In this tutorial, we will be building OpenCV from source with CUDA backend support (OpenCV-DNN-CUDA module).
IMPORTANT: The OpenCV-DNN-CUDA module only supports inference. So although you will get much faster inference out of it, the training however will be the same as for the OpenCV we set up without CUDA backend support.
STEPS
1. Install CUDA & cuDNN.
2. Install CMake GUI.
3. Install Anaconda Individual edition.
4. Install Visual Studio with the “Desktop development for C++” module.
5. Create a virtual environment in Anaconda
6. Build OpenCV from source for your NVidia GPU.
STEP 1) Install CUDA & cuDNN
Download the latest version of CUDA for your system and its corresponding cuDNN archive. Go to https://developer.nvidia.com/cuda-downloads to download the latest CUDA Toolkit. You can also download previous versions from Archive of Previous CUDA Releases OR under the Resources section at the cuda-downloads link given above. You can download the latest version of cuDNN from https://developer.nvidia.com/cudnn . You can also download previous versions from cudnn archive at https://developer.nvidia.com/rdp/cudnn-archive .

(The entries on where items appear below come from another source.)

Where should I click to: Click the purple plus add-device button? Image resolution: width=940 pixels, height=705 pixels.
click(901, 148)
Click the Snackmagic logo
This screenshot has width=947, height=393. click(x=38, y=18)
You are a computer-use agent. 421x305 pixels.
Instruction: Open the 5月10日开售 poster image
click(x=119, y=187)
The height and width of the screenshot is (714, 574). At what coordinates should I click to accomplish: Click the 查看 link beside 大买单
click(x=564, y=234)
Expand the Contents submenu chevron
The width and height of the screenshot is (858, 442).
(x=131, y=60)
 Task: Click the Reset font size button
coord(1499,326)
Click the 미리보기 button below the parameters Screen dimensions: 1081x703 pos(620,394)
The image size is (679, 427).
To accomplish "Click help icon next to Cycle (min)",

Install CUDA by running the CUDA exe file and next extract and copy the cuDNN folder and its contents to where we installed CUDA. Usually, that is in C:\Program Files\NVIDIA GPU Computing Toolkit\CUDA\v11.x. The system also automatically adds this path to environment variables as CUDA_PATH. We need to add a few paths to the Path variable for CMake GUI to find cuDNN. Read about the complete CUDA & cuDNN installation here.
Note: As mentioned on the CUDA & cuDNN setup blog above, you have to add the same paths for the Path system variable as you did for the CUDNN system variable. After adding these paths, reboot the system. This is just to ensure that the CMake GUI software which we will be using next is able to find cuDNN on our system.
STEP 2) Install CMake GUI
Next, we need to install CMake GUI for Windows. (Link given) https://cmake.org/download/
Select the installer for your system. I have Windows (64-bit). Download the setup, run and install it. Also, add it to your PATH during installation.
STEP 3) Install Anaconda Individual Edition For Windows
- Download and run the Anaconda installer from here.
- Select the “Just Me” option while installing Anaconda to avoid any admin privilege issues.
- Select the option to make Anaconda python your default and also select the other option to include Anaconda python in your PATH variable. This ensures that Anaconda python is found first in the system. You can always change this by going to your environment variables and moving the python you want as default to the top above Anaconda python.
.
STEP 4) Install MSVC (Microsoft Visual Studio)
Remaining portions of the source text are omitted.